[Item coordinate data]
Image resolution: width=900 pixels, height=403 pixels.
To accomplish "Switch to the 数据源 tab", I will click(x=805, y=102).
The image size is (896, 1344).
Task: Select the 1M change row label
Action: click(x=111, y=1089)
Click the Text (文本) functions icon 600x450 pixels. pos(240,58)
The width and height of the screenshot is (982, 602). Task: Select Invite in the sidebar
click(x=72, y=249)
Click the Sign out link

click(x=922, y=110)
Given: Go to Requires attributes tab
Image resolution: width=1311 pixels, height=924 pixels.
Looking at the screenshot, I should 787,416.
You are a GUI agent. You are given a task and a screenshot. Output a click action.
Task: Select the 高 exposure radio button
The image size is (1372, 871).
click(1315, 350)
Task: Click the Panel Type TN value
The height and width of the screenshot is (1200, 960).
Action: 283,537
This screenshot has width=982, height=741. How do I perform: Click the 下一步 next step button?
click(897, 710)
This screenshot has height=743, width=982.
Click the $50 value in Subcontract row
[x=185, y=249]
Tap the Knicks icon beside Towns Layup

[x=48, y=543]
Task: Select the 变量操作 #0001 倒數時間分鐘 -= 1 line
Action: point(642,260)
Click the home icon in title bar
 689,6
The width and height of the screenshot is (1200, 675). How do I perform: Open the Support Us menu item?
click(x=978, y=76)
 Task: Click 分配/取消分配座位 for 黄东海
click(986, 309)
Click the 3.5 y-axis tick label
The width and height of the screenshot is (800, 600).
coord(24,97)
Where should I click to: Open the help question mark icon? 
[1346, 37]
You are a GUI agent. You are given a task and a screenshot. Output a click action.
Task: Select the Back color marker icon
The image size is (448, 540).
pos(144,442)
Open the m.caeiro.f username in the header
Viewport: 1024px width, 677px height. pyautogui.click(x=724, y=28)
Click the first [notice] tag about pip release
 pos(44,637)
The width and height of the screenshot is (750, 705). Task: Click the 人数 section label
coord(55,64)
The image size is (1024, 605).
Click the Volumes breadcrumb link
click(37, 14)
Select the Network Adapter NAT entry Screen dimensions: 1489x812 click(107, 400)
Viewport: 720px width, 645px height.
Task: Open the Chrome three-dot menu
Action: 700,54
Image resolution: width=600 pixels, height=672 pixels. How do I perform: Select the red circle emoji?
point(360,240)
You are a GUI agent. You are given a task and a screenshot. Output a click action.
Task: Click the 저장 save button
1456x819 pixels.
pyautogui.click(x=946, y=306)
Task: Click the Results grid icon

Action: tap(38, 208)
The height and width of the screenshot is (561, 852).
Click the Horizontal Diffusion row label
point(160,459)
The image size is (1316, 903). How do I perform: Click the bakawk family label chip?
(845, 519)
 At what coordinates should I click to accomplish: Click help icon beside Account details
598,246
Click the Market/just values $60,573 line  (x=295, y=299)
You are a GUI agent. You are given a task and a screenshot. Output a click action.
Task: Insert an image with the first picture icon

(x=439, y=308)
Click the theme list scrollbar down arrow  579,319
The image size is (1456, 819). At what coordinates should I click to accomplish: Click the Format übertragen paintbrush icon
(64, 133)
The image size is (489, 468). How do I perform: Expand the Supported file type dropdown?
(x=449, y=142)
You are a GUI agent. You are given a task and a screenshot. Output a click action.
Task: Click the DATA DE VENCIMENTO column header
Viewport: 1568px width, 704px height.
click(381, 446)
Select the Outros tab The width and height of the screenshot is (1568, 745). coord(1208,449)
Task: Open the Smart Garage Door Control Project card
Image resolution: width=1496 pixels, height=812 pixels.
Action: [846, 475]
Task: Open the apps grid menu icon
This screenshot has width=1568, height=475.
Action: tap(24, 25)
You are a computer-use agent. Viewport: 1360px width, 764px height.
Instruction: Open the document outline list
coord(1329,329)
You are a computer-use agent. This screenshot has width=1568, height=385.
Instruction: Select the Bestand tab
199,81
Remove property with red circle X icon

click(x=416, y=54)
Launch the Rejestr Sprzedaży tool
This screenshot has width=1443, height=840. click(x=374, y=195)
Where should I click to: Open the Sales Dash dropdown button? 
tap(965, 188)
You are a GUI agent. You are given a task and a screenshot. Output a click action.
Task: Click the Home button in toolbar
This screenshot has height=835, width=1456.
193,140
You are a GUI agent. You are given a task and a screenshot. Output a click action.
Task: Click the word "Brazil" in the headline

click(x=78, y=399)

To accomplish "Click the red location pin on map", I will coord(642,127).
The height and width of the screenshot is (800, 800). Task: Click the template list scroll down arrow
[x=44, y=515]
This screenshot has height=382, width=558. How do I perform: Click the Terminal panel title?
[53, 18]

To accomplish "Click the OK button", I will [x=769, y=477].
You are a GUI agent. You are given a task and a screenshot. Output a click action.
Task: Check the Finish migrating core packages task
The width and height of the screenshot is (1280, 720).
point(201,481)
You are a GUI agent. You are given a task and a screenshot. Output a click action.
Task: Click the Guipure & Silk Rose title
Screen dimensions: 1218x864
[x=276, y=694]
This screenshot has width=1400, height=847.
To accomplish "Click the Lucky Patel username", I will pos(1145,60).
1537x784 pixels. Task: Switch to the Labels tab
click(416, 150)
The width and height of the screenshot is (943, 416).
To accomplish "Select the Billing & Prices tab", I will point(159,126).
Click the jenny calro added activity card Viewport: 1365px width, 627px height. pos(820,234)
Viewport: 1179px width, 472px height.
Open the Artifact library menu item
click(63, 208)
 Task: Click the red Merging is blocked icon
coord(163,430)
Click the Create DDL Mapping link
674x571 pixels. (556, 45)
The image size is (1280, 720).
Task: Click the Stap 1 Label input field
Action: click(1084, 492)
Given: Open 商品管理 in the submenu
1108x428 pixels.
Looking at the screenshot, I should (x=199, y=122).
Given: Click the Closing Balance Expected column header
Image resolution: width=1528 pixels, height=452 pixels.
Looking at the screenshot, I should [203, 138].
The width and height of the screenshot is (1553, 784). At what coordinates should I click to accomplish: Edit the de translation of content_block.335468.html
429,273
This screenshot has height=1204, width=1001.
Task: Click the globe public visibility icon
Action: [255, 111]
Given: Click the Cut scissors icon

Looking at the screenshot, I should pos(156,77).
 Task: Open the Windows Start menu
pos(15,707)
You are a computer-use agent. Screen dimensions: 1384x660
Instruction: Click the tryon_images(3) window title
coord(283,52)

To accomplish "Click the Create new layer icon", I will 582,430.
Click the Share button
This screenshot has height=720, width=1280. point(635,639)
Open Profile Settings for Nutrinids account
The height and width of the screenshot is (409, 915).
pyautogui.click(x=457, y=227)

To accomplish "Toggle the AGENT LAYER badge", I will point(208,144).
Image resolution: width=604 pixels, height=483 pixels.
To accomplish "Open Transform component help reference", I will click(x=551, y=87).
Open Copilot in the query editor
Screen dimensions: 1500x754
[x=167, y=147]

◆ SHORT EXERCISE ◆
Put every line of the listing above into a JSON list of strings, one string per line, leaving out the blank lines.

◆ RESPONSE ◆
[
  "Image resolution: width=900 pixels, height=403 pixels.",
  "To accomplish \"Switch to the 数据源 tab\", I will click(x=805, y=102).",
  "The image size is (896, 1344).",
  "Task: Select the 1M change row label",
  "Action: click(x=111, y=1089)",
  "Click the Text (文本) functions icon 600x450 pixels. pos(240,58)",
  "The width and height of the screenshot is (982, 602). Task: Select Invite in the sidebar",
  "click(x=72, y=249)",
  "Click the Sign out link",
  "click(x=922, y=110)",
  "Given: Go to Requires attributes tab",
  "Image resolution: width=1311 pixels, height=924 pixels.",
  "Looking at the screenshot, I should 787,416.",
  "You are a GUI agent. You are given a task and a screenshot. Output a click action.",
  "Task: Select the 高 exposure radio button",
  "The image size is (1372, 871).",
  "click(1315, 350)",
  "Task: Click the Panel Type TN value",
  "The height and width of the screenshot is (1200, 960).",
  "Action: 283,537",
  "This screenshot has width=982, height=741. How do I perform: Click the 下一步 next step button?",
  "click(897, 710)",
  "This screenshot has height=743, width=982.",
  "Click the $50 value in Subcontract row",
  "[x=185, y=249]",
  "Tap the Knicks icon beside Towns Layup",
  "[x=48, y=543]",
  "Task: Select the 变量操作 #0001 倒數時間分鐘 -= 1 line",
  "Action: point(642,260)",
  "Click the home icon in title bar",
  " 689,6",
  "The width and height of the screenshot is (1200, 675). How do I perform: Open the Support Us menu item?",
  "click(x=978, y=76)",
  " Task: Click 分配/取消分配座位 for 黄东海",
  "click(986, 309)",
  "Click the 3.5 y-axis tick label",
  "The width and height of the screenshot is (800, 600).",
  "coord(24,97)",
  "Where should I click to: Open the help question mark icon? ",
  "[1346, 37]",
  "You are a GUI agent. You are given a task and a screenshot. Output a click action.",
  "Task: Select the Back color marker icon",
  "The image size is (448, 540).",
  "pos(144,442)",
  "Open the m.caeiro.f username in the header",
  "Viewport: 1024px width, 677px height. pyautogui.click(x=724, y=28)",
  "Click the first [notice] tag about pip release",
  " pos(44,637)",
  "The width and height of the screenshot is (750, 705). Task: Click the 人数 section label",
  "coord(55,64)",
  "The image size is (1024, 605).",
  "Click the Volumes breadcrumb link",
  "click(37, 14)",
  "Select the Network Adapter NAT entry Screen dimensions: 1489x812 click(107, 400)",
  "Viewport: 720px width, 645px height.",
  "Task: Open the Chrome three-dot menu",
  "Action: 700,54",
  "Image resolution: width=600 pixels, height=672 pixels. How do I perform: Select the red circle emoji?",
  "point(360,240)",
  "You are a GUI agent. You are given a task and a screenshot. Output a click action.",
  "Task: Click the 저장 save button",
  "1456x819 pixels.",
  "pyautogui.click(x=946, y=306)",
  "Task: Click the Results grid icon",
  "Action: tap(38, 208)",
  "The height and width of the screenshot is (561, 852).",
  "Click the Horizontal Diffusion row label",
  "point(160,459)",
  "The image size is (1316, 903). How do I perform: Click the bakawk family label chip?",
  "(845, 519)",
  " At what coordinates should I click to accomplish: Click help icon beside Account details",
  "598,246",
  "Click the Market/just values $60,573 line  (x=295, y=299)",
  "You are a GUI agent. You are given a task and a screenshot. Output a click action.",
  "Task: Insert an image with the first picture icon",
  "(x=439, y=308)",
  "Click the theme list scrollbar down arrow  579,319",
  "The image size is (1456, 819). At what coordinates should I click to accomplish: Click the Format übertragen paintbrush icon",
  "(64, 133)",
  "The image size is (489, 468). How do I perform: Expand the Supported file type dropdown?",
  "(x=449, y=142)",
  "You are a GUI agent. You are given a task and a screenshot. Output a click action.",
  "Task: Click the DATA DE VENCIMENTO column header",
  "Viewport: 1568px width, 704px height.",
  "click(381, 446)",
  "Select the Outros tab The width and height of the screenshot is (1568, 745). coord(1208,449)",
  "Task: Open the Smart Garage Door Control Project card",
  "Image resolution: width=1496 pixels, height=812 pixels.",
  "Action: [846, 475]",
  "Task: Open the apps grid menu icon",
  "This screenshot has width=1568, height=475.",
  "Action: tap(24, 25)",
  "You are a computer-use agent. Viewport: 1360px width, 764px height.",
  "Instruction: Open the document outline list",
  "coord(1329,329)",
  "You are a computer-use agent. This screenshot has width=1568, height=385.",
  "Instruction: Select the Bestand tab",
  "199,81",
  "Remove property with red circle X icon",
  "click(x=416, y=54)",
  "Launch the Rejestr Sprzedaży tool",
  "This screenshot has width=1443, height=840. click(x=374, y=195)",
  "Where should I click to: Open the Sales Dash dropdown button? ",
  "tap(965, 188)",
  "You are a GUI agent. You are given a task and a screenshot. Output a click action.",
  "Task: Click the Home button in toolbar",
  "This screenshot has height=835, width=1456.",
  "193,140",
  "You are a GUI agent. You are given a task and a screenshot. Output a click action.",
  "Task: Click the word \"Brazil\" in the headline",
  "click(x=78, y=399)",
  "To accomplish \"Click the red location pin on map\", I will coord(642,127).",
  "The height and width of the screenshot is (800, 800). Task: Click the template list scroll down arrow",
  "[x=44, y=515]",
  "This screenshot has height=382, width=558. How do I perform: Click the Terminal panel title?",
  "[53, 18]",
  "To accomplish \"Click the OK button\", I will [x=769, y=477].",
  "You are a GUI agent. You are given a task and a screenshot. Output a click action.",
  "Task: Check the Finish migrating core packages task",
  "The width and height of the screenshot is (1280, 720).",
  "point(201,481)",
  "You are a GUI agent. You are given a task and a screenshot. Output a click action.",
  "Task: Click the Guipure & Silk Rose title",
  "Screen dimensions: 1218x864",
  "[x=276, y=694]",
  "This screenshot has width=1400, height=847.",
  "To accomplish \"Click the Lucky Patel username\", I will pos(1145,60).",
  "1537x784 pixels. Task: Switch to the Labels tab",
  "click(416, 150)",
  "The width and height of the screenshot is (943, 416).",
  "To accomplish \"Select the Billing & Prices tab\", I will point(159,126).",
  "Click the jenny calro added activity card Viewport: 1365px width, 627px height. pos(820,234)",
  "Viewport: 1179px width, 472px height.",
  "Open the Artifact library menu item",
  "click(63, 208)",
  " Task: Click the red Merging is blocked icon",
  "coord(163,430)",
  "Click the Create DDL Mapping link",
  "674x571 pixels. (556, 45)",
  "The image size is (1280, 720).",
  "Task: Click the Stap 1 Label input field",
  "Action: click(1084, 492)",
  "Given: Open 商品管理 in the submenu",
  "1108x428 pixels.",
  "Looking at the screenshot, I should (x=199, y=122).",
  "Given: Click the Closing Balance Expected column header",
  "Image resolution: width=1528 pixels, height=452 pixels.",
  "Looking at the screenshot, I should [203, 138].",
  "The width and height of the screenshot is (1553, 784). At what coordinates should I click to accomplish: Edit the de translation of content_block.335468.html",
  "429,273",
  "This screenshot has height=1204, width=1001.",
  "Task: Click the globe public visibility icon",
  "Action: [255, 111]",
  "Given: Click the Cut scissors icon",
  "Looking at the screenshot, I should pos(156,77).",
  " Task: Open the Windows Start menu",
  "pos(15,707)",
  "You are a computer-use agent. Screen dimensions: 1384x660",
  "Instruction: Click the tryon_images(3) window title",
  "coord(283,52)",
  "To accomplish \"Click the Create new layer icon\", I will 582,430.",
  "Click the Share button",
  "This screenshot has height=720, width=1280. point(635,639)",
  "Open Profile Settings for Nutrinids account",
  "The height and width of the screenshot is (409, 915).",
  "pyautogui.click(x=457, y=227)",
  "To accomplish \"Toggle the AGENT LAYER badge\", I will point(208,144).",
  "Image resolution: width=604 pixels, height=483 pixels.",
  "To accomplish \"Open Transform component help reference\", I will click(x=551, y=87).",
  "Open Copilot in the query editor",
  "Screen dimensions: 1500x754",
  "[x=167, y=147]"
]